Robust regression

This assignment must be submitted before February 18th at 5pm on Moodle.

Data

This exercise is based on the gapminder dataset from the package of the same name.

Jennifer Bryan (2017). gapminder: Data from Gapminder. R package version 0.3.0. https://CRAN.R-project.org/package=gapminder

This dataset includes the life expectancy (lifeExp), population (pop) and GDP per capita (gdpPercap) for 142 countries and 12 years (every 5 years between 1952 and 2007).

library(gapminder)
str(gapminder)

## tibble [1,704 x 6] (S3: tbl_df/tbl/data.frame)
##  $ country  : Factor w/ 142 levels "Afghanistan",..: 1 1 1 1 1 1 1 1 1 1 ...
##  $ continent: Factor w/ 5 levels "Africa","Americas",..: 3 3 3 3 3 3 3 3 3 3 ...
##  $ year     : int [1:1704] 1952 1957 1962 1967 1972 1977 1982 1987 1992 1997 ...
##  $ lifeExp  : num [1:1704] 28.8 30.3 32 34 36.1 ...
##  $ pop      : int [1:1704] 8425333 9240934 10267083 11537966 13079460 14880372 12881816 13867957 16317921 22227415 ...
##  $ gdpPercap: num [1:1704] 779 821 853 836 740 ...

1. Effect of GDP and time on life expectancy

First, visualize the life expectancy as a function of GDP per capita and year. It is suggested to represent the logarithm of gdpPercap and to separate the different years, for example with facets in ggplot2: ... + facet_wrap(~year).

What general trends do you observe? Are there extreme values that could strongly influence a regression model? If so, try to identify these data in the table based on the position of the points in the graph.
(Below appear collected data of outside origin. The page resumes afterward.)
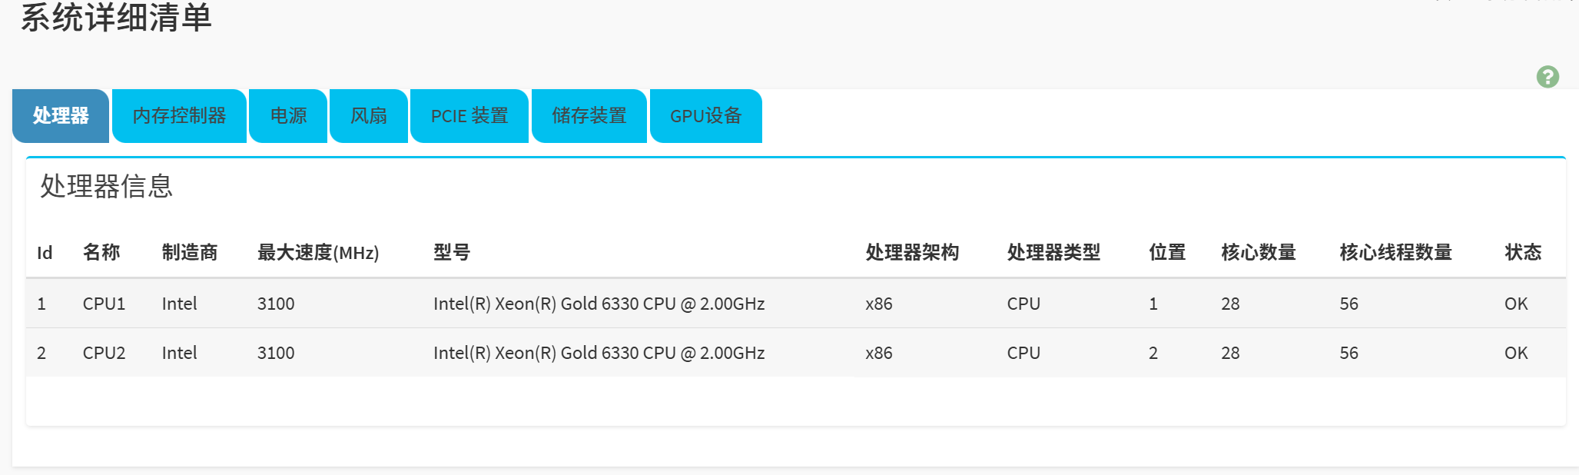1579x475 pixels.
Task: Switch to the 内存控制器 tab
Action: (x=179, y=116)
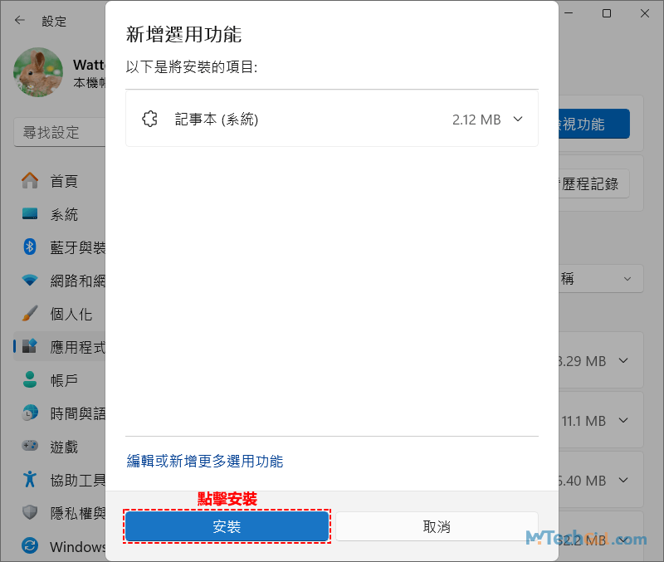Click the 取消 cancel button
The width and height of the screenshot is (664, 562).
[x=437, y=527]
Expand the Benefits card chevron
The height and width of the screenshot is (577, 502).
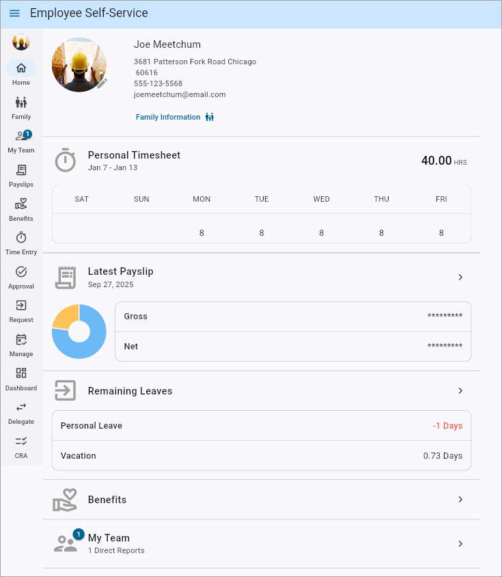pyautogui.click(x=460, y=499)
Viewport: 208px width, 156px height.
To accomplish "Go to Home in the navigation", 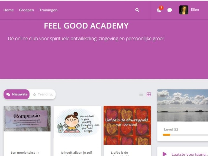I will tap(9, 10).
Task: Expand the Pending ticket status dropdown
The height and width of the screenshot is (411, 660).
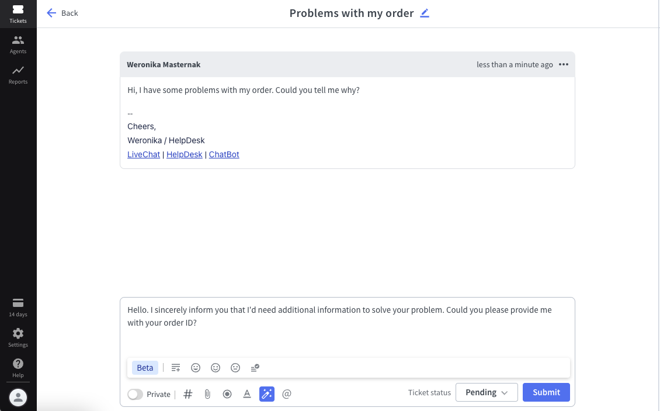Action: [x=486, y=392]
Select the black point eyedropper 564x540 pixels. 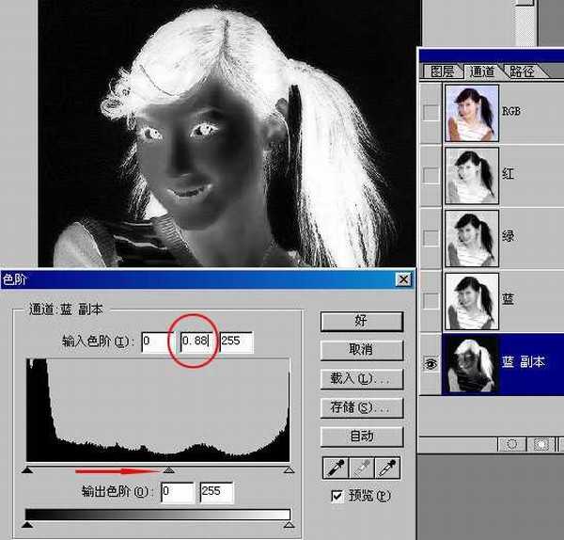332,468
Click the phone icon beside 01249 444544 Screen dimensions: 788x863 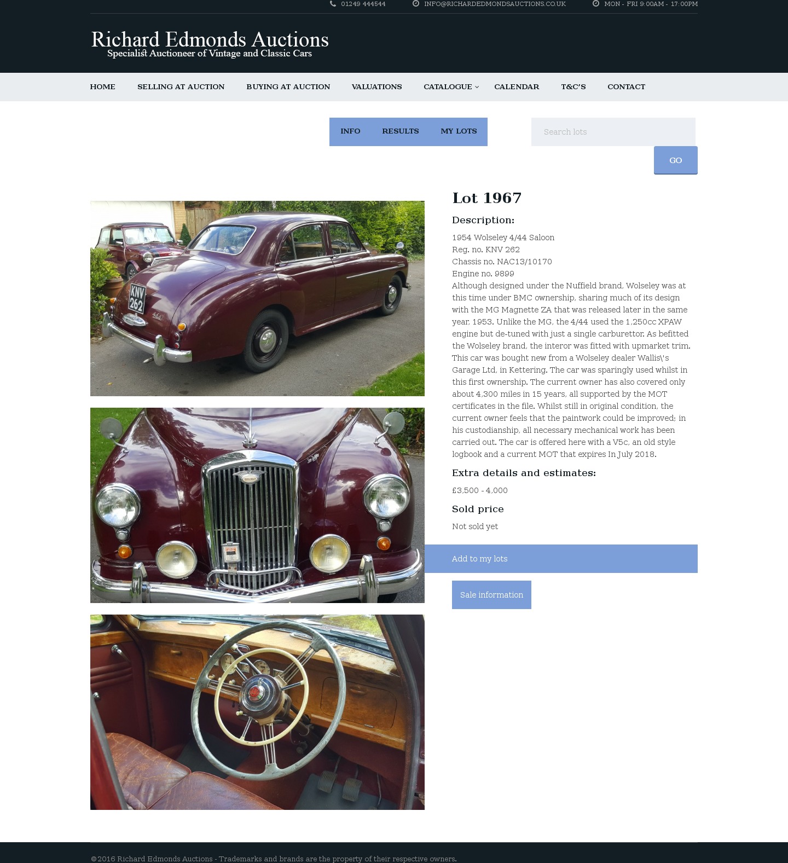click(x=333, y=4)
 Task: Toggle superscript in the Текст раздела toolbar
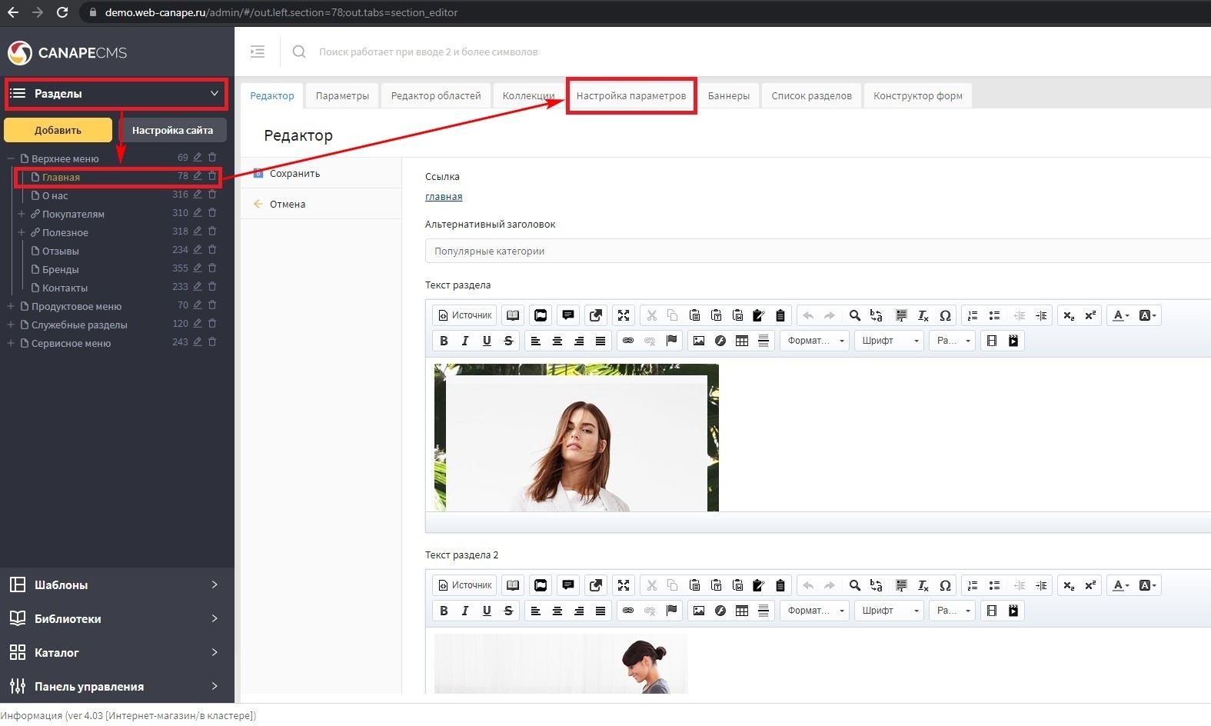tap(1090, 315)
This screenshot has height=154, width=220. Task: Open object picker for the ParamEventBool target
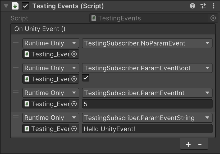click(74, 79)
Perform a linear regression (lm) to determine the effect of GDP per capita, year and their interaction on life expectancy. To help interpret the coefficients, perform the following transformations on the predictors:

Take the logarithm of gdpPercap and standardize it with the function scale. Reminder: scale(x) subtracts each value of x from its mean and divides by its standard deviation, so the resulting variable has a mean of 0 and a standard deviation of 1; it represents the number of standard deviations above or below the mean.
Replace year with the number of years since 1952.

Interpret the meaning of each of the coefficients in the model and then refer to the diagnostic graphs. Are the assumptions of the linear model met?

Compare the result of the model in (b) with two more robust alternatives: robust regression based on Tukey’s biweight (function lmrob from the robustbase package) and median regression (function rq from the quantreg package, choosing only the median quantile). Explain how the estimates and standard errors of the coefficients differ between the three methods.

Note: Use the showAlgo = FALSE option when applying the summary function to the output of lmrob, to simplify the summary.

Superimpose the regression lines of the three models on the graph in (a). With ggplot you can use the geom_smooth function with method = "lm" for linear regression and method = "lmrob" for robust regression. For median regression you can use geom_quantile as seen in the notes.

2. Variation of effects by quantile

Based on your observation of the data in 1(a), would it be useful to model different quantiles of life expectancy based on the predictors? Justify your answer.
Perform a quantile regression with the same predictors as in 1(b), with the following quantiles: (0.1, 0.25, 0.5, 0.75, 0.9). Use the plot function on the quantile regression summary and describe how the effect of the predictors varies between quantiles.
Superimpose the quantile regression lines on the graph of the data. Do the trends for each quantile appear to be affected by extreme values?

Note on international comparisons

While this dataset is useful for illustrating the concepts of robust regression and quantile regression, it should be noted that this type of statistical analysis comparing variables measured at the national level has several limitations:

It cannot be assumed that the associations detected apply at a smaller scale (e.g., the relationship between life expectancy and income when comparing national averages is not necessarily the same as the relationship between life expectancy and income at the level of individuals living in each country).
Averages calculated in different countries are not independent observations, because environmental, social and economic conditions are correlated between nearby countries.
There are many factors that differentiate countries, so it is difficult to interpret an association as a causal link.

Many articles, particularly in the social sciences, have been published on the methods to be used to make this type of cross-country comparisons.